Every flow cytometry experiment, whether it begins in a culture flask or a mouse spleen, requires at least one step in which cells are counted. This step is essential to ensuring that you have a sufficient number of cells to evaluate by flow cytometry and that your staining and processing protocols are done correctly.
For decades, biologists have relied on counting cells using a special microscope slide called a hemocytometer. This slide holds fluid at a fixed volume and cells can be counted accurately by using a microscope. At present, automated cell counters are becoming more popular for their ease of use and rapidity. Both approaches can discriminate live cells from dead cells and can provide accurate cell counts when used correctly, but which approach is best for your experiment? Consider these factors when deciding how you want to count your cells.
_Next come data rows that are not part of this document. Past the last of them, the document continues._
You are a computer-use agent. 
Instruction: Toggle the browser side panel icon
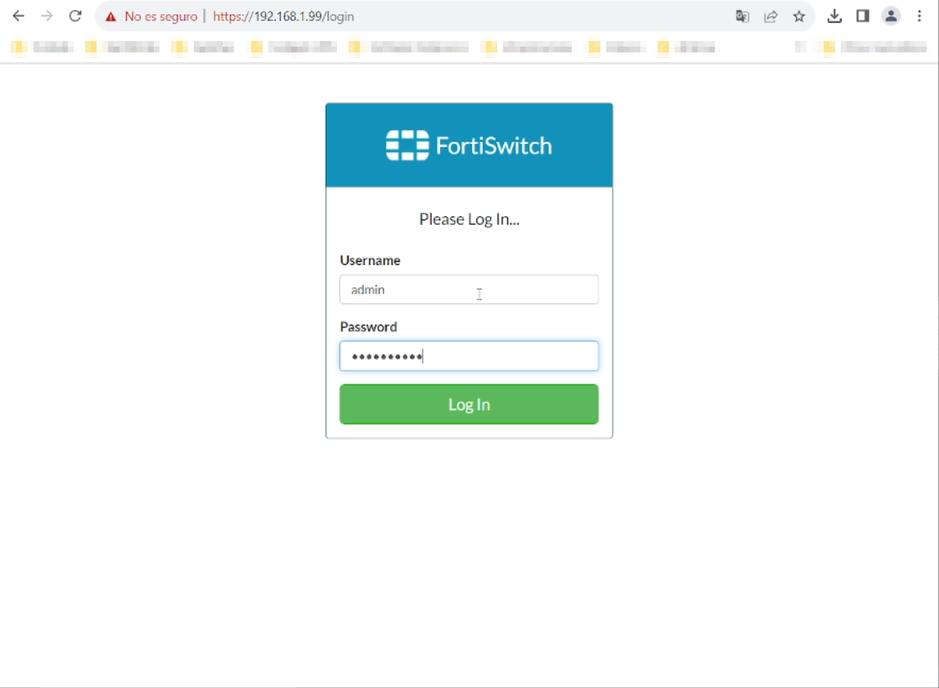862,16
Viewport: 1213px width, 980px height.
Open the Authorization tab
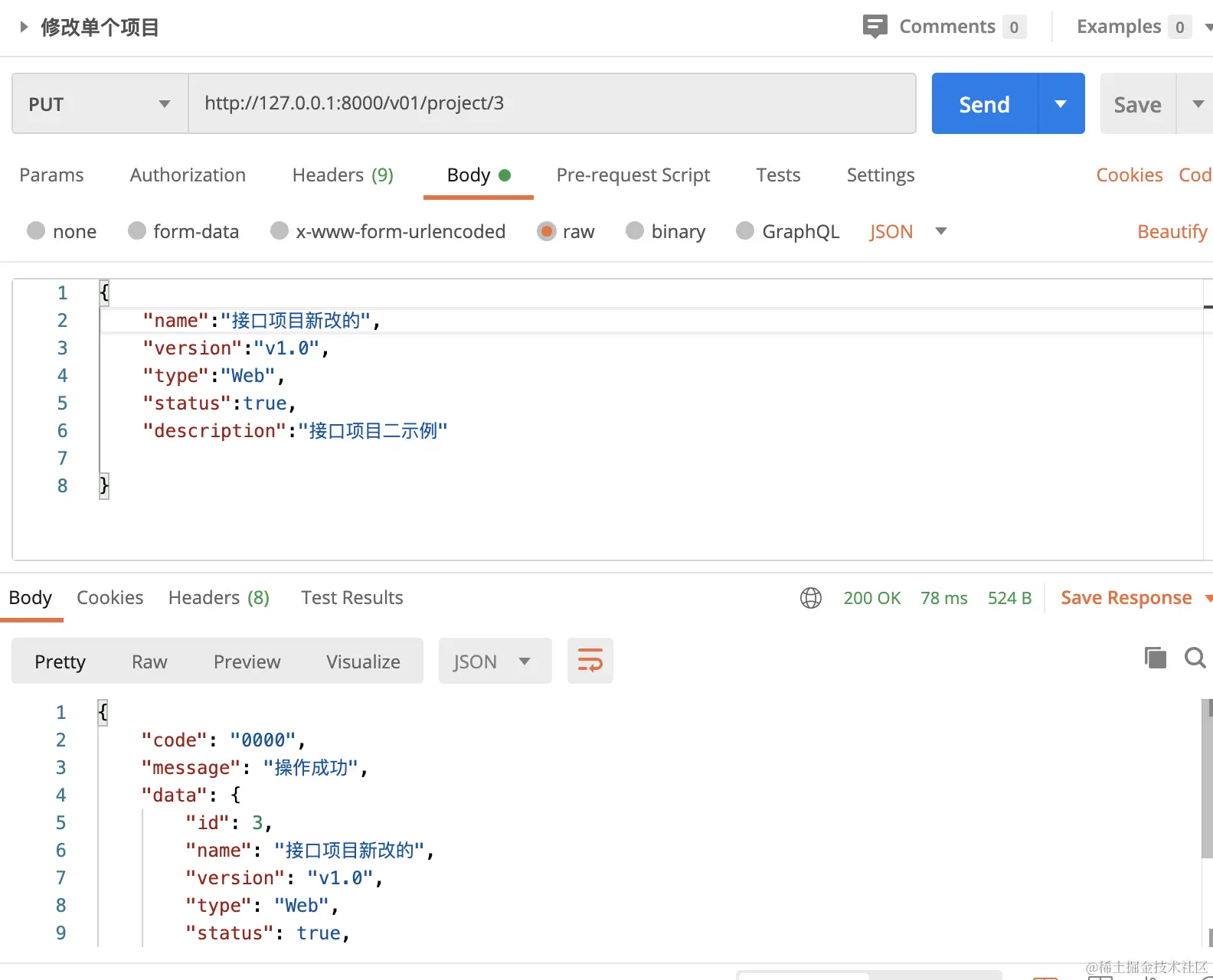click(x=188, y=175)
Hemocytometers can be used to count almost any cell type and are well suited for accurately counting cells in heterogeneous samples as the end user can discriminated different cell types by eye. Automated cell counters count cells using a gating strategy and a computer algorithm, and as such are not as reliable for counting heterogeneous samples.
Number of Samples
Cell counting is typically needed when processing specimens for long term storage, such as PBMCs from peripheral blood. In situations where large numbers of samples are being processed, the rapid counting offered by an automated cell counter may be a critical time saving option compared with manual counting.
Hemocytometers rely on the use of a microscope for cell counting, but many automated cell counters are freestanding devices. Depending on your needs for portability, such as may be the case in biocontainment settings or in the field, an automated cell counter may be a better option.
Sometimes head-to-head comparisons using both approaches (Figure 1 above) may be the best way to decide which cell counting technique is best for your application.